The MindSpot assessment, the nature and delivery of the treatment courses, and the procedure for maintaining patient safety in remote treatment are described in detail elsewhere (30, 31, 33). MindSpot delivers seven digital treatment courses, which were developed and validated in a series of randomized controlled trials at the Macquarie University online research clinic, the eCentreClinic (www.ecentreclinic.org). Four of these are based on transdiagnostic principles, recognising that people often simultaneously experience symptoms of anxiety and depression, and that common psychological skills are used to treat these symptoms. They are Mood Mechanic (for ages 18 – 25 years), the Wellbeing Course (26 – 65 years), Wellbeing Plus (over 65 years of age), and the Indigenous Wellbeing Course (for Aboriginal and Torres Strait Islander people) (30, 34-37). These four interventions are evidence-based psychological treatment programs that include psycho-education about mediators and moderators of symptoms, cognitive therapy, behavioural activation, graded exposure, sleep training, communication and interpersonal skills, problem solving, and relapse prevention (38, 39). MindSpot also offers disorder-specific courses for Obsessive Compulsive Disorder, Post Traumatic Stress Disorder, and chronic pain. Patients can choose a treatment course based on their presenting symptoms and age, and since the majority were adults seeking assessment and treatment for anxiety and depression, most elected to enrol in the Wellbeing Course.

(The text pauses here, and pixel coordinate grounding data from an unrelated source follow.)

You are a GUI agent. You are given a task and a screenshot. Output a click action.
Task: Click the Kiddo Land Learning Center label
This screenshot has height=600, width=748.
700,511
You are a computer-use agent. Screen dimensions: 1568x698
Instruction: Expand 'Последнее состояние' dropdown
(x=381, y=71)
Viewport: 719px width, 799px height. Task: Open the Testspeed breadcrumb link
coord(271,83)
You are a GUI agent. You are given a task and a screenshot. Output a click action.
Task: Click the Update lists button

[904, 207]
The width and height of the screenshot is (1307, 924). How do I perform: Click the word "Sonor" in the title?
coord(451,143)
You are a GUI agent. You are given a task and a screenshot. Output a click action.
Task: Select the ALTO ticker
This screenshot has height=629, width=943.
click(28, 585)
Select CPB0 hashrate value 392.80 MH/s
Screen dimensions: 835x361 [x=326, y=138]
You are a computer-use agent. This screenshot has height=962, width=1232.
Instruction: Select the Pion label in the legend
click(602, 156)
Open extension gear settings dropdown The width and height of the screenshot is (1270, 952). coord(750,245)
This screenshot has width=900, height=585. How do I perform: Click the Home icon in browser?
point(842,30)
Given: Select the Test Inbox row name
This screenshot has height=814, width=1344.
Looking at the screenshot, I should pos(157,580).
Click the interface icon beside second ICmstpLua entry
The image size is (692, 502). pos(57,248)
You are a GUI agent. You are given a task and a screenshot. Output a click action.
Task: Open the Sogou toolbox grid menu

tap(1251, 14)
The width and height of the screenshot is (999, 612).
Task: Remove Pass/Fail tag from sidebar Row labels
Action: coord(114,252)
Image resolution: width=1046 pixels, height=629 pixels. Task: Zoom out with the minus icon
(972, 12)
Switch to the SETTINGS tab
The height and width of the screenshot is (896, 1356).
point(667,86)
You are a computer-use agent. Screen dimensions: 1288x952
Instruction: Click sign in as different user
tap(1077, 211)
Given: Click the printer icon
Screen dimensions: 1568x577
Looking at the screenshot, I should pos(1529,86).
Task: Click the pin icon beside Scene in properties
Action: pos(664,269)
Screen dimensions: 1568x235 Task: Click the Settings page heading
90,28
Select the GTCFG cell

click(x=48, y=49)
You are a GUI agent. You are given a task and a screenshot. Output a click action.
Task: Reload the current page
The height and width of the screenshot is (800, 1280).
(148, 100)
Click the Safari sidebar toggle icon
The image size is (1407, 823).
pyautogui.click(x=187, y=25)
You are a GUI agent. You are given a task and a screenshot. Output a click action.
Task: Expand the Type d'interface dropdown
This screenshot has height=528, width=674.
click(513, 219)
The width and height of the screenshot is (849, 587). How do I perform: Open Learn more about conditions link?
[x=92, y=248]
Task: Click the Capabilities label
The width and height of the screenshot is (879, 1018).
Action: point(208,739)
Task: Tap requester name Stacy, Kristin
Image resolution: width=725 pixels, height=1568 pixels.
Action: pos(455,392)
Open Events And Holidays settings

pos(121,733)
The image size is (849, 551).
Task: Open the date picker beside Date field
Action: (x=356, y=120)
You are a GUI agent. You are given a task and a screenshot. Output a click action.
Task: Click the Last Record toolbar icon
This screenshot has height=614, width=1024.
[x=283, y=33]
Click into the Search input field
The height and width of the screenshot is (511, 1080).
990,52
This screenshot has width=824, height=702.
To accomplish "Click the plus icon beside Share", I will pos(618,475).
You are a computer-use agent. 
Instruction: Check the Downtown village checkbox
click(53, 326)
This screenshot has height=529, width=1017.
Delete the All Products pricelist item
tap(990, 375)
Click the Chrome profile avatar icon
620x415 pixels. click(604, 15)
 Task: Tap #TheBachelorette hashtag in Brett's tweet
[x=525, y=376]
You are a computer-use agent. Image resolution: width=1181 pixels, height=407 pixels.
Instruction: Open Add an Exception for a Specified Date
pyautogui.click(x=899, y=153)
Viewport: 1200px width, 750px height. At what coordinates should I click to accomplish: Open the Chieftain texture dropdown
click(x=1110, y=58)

All courses consist of five lessons delivered over eight weeks. Each lesson comprises a series of slides that presents the principles of psychological treatment for the target symptoms in text and images, using principles of instructional design comprising both didactic and case-based learning (40). Courses are delivered online with weekly support from a therapist, either by phone, secure email (private messaging), or both. The therapist time required per patient per course was between 1.5 and 3 hours (41), which includes all contact with patients, reading and responding to patient messages, administration and therapist supervision during treatment and follow-up. Materials are available online, although up to 10% of patients elected to receive course materials in a printed workbook, sent by post. For part of the period in which this study was conducted, an entirely self-guided version of the Wellbeing Course was offered, the results of which will be reported separately elsewhere. Clinic services are provided at no cost to participants.
Symptoms at baseline and at completion were measured using the Kessler 10-Item Scale (K-10) as a measure of general psychological distress (42), the Patient Health Questionnaire 9-Item (PHQ-9) for depression (43) and the Generalized Anxiety Disorder Scale 7-Item (GAD-7) for symptoms of generalized anxiety (44). Course completion and response to questions about patient satisfaction were also reported.
To account for missing data, estimated means obtained from Generalised estimating equation (GEE) models were used for post-treatment scores, for both the bipolar sample and the clinic benchmarks. (32) Treatment effect sizes from assessment to post-treatment were measured using Cohen’s d, percentage change in symptom scores from assessment to post treatment, and an estimate of the number needed to treat (NNT) to achieve a 50% improvement in symptoms of depression are also reported. Deterioration rates were calculated based on an increase in the PHQ-9 and GAD-7 scores from baseline to post treatment of 6 and 5 respectively. Data were analysed using SPSS version 21.0. A significance level of .05 was used for all analyses.